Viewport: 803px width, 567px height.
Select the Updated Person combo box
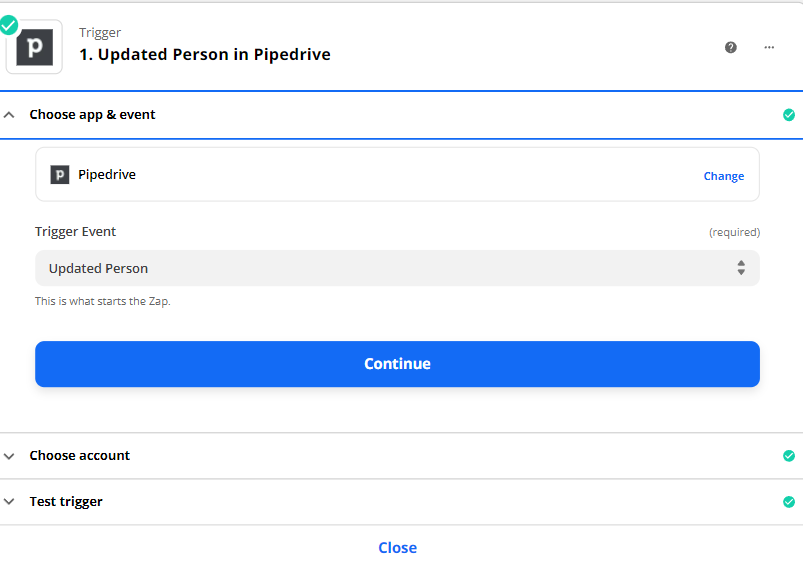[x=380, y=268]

...

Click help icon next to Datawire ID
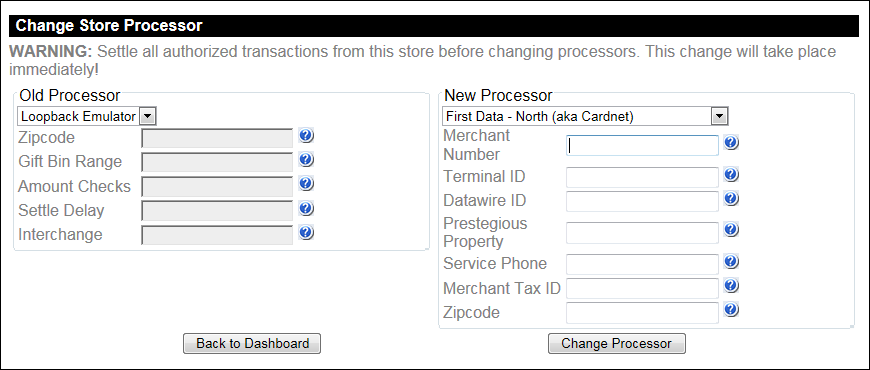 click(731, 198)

§ PROMPT
Reproduce the lines word for word, starting with the line that contains "Viewport: 803px width, 567px height." and ending after the line that contains "[x=380, y=268]". Leave out the pictures.

§ COMPLETE OUTPUT
Viewport: 803px width, 567px height.
Select the Updated Person combo box
[x=380, y=268]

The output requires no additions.